- Opening Delimiter -
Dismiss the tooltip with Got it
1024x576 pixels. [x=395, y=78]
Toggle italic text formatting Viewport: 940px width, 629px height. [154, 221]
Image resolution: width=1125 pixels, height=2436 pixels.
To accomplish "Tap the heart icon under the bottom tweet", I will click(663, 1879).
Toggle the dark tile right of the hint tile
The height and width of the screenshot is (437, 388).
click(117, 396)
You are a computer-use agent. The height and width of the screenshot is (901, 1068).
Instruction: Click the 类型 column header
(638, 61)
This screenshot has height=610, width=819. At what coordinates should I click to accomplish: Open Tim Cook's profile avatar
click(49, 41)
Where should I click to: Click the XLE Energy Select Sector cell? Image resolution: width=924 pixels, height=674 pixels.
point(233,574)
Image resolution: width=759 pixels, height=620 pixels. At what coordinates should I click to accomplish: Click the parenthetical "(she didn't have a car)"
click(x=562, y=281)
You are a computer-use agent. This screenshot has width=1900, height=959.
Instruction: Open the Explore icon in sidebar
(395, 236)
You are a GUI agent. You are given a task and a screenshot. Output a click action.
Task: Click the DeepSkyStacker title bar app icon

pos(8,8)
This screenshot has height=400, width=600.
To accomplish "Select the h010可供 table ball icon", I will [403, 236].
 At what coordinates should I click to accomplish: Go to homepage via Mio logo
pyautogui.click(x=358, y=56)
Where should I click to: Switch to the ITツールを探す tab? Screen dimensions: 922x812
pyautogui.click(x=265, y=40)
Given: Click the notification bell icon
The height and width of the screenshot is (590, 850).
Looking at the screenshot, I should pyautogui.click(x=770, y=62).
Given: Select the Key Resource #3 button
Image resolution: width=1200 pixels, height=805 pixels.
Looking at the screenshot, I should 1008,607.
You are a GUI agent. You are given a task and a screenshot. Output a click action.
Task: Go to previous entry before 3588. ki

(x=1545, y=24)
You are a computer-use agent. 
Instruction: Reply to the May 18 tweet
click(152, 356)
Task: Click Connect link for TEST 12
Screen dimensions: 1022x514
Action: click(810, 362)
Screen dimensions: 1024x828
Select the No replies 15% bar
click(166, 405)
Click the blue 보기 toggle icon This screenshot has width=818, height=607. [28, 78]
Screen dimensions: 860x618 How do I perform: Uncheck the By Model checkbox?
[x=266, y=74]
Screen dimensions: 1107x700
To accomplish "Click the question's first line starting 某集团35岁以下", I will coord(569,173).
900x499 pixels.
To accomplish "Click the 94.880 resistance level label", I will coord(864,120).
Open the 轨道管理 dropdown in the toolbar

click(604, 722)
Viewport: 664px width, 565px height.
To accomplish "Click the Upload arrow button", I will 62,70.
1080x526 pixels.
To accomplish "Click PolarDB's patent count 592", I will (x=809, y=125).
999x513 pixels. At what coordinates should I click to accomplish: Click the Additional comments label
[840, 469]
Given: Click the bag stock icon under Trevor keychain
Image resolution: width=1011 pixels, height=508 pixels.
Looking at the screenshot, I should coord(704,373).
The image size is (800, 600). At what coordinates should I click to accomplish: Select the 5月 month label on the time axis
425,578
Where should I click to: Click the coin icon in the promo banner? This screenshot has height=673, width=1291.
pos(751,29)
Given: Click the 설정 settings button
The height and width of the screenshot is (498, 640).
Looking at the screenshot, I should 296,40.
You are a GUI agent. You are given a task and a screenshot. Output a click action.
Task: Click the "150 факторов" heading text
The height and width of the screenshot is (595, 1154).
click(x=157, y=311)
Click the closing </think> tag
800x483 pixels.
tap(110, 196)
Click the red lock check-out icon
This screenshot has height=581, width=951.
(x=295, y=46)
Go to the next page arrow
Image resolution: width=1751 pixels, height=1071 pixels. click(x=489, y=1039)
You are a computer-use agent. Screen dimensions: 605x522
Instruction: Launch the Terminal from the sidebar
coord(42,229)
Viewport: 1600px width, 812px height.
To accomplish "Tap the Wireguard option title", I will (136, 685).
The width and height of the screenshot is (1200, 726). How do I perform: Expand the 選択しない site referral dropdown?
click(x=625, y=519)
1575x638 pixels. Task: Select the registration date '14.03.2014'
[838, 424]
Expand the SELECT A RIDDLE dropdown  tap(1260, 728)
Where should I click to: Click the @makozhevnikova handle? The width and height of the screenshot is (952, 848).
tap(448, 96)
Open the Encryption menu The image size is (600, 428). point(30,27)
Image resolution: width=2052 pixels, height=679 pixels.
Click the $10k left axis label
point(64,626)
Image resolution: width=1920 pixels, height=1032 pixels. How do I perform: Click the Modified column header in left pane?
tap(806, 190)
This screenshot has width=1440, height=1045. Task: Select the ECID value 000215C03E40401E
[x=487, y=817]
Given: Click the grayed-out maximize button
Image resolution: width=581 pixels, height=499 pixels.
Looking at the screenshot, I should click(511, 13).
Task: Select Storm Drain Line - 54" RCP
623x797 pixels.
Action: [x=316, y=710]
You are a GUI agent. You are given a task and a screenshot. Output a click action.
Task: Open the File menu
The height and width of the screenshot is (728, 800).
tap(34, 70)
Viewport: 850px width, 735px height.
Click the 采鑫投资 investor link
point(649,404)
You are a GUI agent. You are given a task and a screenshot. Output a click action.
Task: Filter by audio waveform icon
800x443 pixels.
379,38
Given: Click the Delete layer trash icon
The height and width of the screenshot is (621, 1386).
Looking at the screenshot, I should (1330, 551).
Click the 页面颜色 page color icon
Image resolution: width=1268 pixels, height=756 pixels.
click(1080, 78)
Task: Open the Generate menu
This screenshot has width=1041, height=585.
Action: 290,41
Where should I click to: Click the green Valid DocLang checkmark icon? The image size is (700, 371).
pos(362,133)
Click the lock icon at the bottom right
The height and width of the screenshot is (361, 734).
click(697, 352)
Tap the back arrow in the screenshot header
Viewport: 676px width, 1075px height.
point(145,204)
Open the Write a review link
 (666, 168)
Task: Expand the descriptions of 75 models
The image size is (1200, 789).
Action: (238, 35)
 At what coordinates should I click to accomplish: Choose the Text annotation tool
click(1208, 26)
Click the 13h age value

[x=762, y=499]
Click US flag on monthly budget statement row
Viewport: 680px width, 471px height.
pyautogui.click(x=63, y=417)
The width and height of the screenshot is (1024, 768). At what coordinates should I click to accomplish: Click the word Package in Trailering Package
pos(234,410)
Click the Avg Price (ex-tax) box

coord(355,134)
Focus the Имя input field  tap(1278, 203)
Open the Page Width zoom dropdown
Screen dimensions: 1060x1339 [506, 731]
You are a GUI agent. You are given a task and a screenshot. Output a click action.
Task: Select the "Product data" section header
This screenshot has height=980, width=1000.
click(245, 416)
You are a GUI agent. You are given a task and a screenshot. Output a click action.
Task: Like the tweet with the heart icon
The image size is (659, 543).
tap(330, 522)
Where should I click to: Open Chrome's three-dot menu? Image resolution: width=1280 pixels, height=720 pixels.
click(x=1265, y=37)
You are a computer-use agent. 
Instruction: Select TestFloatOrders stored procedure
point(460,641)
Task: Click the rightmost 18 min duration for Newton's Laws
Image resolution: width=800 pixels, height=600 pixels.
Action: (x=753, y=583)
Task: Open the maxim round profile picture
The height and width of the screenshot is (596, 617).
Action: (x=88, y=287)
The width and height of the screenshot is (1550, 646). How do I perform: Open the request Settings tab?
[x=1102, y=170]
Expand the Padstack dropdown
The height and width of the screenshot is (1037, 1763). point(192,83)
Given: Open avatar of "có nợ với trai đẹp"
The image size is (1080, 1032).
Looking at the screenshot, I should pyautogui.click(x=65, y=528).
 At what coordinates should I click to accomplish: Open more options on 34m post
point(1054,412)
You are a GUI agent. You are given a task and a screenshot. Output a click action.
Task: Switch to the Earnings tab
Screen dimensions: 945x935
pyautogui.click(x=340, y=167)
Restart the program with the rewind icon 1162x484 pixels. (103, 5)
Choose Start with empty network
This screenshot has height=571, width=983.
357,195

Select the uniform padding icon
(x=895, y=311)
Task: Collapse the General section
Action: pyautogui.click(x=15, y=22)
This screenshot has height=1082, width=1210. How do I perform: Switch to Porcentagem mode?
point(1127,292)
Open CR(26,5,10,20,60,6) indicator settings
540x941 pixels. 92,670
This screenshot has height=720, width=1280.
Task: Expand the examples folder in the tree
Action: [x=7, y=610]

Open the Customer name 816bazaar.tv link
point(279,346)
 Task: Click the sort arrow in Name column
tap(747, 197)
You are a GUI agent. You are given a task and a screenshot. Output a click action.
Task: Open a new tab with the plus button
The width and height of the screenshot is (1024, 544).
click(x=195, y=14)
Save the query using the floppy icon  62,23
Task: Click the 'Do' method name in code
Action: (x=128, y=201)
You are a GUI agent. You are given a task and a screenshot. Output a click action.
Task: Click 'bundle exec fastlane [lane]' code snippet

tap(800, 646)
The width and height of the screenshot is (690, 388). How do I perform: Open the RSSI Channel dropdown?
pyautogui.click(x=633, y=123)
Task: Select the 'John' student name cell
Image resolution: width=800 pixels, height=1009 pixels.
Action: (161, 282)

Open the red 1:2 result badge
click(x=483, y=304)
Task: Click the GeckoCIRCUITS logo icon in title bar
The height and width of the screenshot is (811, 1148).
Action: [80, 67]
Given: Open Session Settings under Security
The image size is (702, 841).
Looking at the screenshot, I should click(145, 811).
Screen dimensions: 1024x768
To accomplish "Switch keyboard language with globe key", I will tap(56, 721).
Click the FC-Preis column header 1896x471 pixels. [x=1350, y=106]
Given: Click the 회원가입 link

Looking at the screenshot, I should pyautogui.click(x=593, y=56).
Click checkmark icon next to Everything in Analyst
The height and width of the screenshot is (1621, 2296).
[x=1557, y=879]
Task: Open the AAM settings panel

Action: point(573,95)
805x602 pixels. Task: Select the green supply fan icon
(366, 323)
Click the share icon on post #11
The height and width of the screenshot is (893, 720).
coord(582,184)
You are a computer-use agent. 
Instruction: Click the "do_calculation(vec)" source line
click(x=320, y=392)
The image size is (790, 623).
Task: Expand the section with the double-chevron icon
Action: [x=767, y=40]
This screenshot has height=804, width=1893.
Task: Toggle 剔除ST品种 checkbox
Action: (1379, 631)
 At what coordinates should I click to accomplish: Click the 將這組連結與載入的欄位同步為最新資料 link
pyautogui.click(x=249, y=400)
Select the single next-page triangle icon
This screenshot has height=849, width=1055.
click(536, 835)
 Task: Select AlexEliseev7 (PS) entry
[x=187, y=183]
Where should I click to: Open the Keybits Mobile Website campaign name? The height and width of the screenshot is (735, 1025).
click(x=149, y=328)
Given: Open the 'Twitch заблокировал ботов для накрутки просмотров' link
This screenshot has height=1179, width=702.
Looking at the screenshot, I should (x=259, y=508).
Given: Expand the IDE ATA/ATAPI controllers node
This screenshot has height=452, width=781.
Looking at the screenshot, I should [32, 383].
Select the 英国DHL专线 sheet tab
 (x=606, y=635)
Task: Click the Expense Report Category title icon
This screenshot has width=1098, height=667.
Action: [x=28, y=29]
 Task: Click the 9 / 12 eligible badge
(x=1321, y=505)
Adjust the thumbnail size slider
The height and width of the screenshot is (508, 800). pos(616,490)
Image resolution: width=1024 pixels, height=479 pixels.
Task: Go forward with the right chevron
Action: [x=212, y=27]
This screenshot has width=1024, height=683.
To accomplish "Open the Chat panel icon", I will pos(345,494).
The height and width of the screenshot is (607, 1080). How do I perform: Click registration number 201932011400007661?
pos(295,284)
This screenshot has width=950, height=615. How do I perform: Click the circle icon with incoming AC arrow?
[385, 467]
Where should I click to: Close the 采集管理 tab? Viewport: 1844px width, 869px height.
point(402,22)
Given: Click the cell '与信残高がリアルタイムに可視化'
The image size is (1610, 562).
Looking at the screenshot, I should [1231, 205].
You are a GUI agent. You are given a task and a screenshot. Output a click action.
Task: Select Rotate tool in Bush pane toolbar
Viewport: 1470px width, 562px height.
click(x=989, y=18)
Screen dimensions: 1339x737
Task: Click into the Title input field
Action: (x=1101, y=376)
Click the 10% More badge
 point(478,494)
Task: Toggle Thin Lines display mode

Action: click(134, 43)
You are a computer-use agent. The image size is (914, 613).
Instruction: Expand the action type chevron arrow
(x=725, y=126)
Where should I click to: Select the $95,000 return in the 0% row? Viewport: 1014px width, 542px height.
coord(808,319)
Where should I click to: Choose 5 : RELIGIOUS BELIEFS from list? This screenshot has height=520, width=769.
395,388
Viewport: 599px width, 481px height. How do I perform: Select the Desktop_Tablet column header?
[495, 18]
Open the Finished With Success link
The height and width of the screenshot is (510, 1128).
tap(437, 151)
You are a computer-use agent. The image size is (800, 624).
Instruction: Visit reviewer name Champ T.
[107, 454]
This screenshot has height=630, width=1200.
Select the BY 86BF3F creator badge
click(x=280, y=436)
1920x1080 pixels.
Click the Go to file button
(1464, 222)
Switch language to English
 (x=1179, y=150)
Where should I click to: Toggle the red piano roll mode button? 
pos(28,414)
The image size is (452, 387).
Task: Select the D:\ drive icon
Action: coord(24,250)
- Closing Delimiter -
» **What you have to do**: Gather up the lines containing the word "computer" from these records and copy them.

» **Result for this task**:
You are a computer-use agent. The height and width of the screenshot is (901, 1068).
You are a computer-use agent. This screenshot has width=1900, height=959.
You are a computer-use agent. 
You are a computer-use agent. Screen dimensions: 605x522
You are a computer-use agent. 
You are a computer-use agent. 
You are a computer-use agent. The image size is (914, 613).
You are a computer-use agent. The image size is (800, 624).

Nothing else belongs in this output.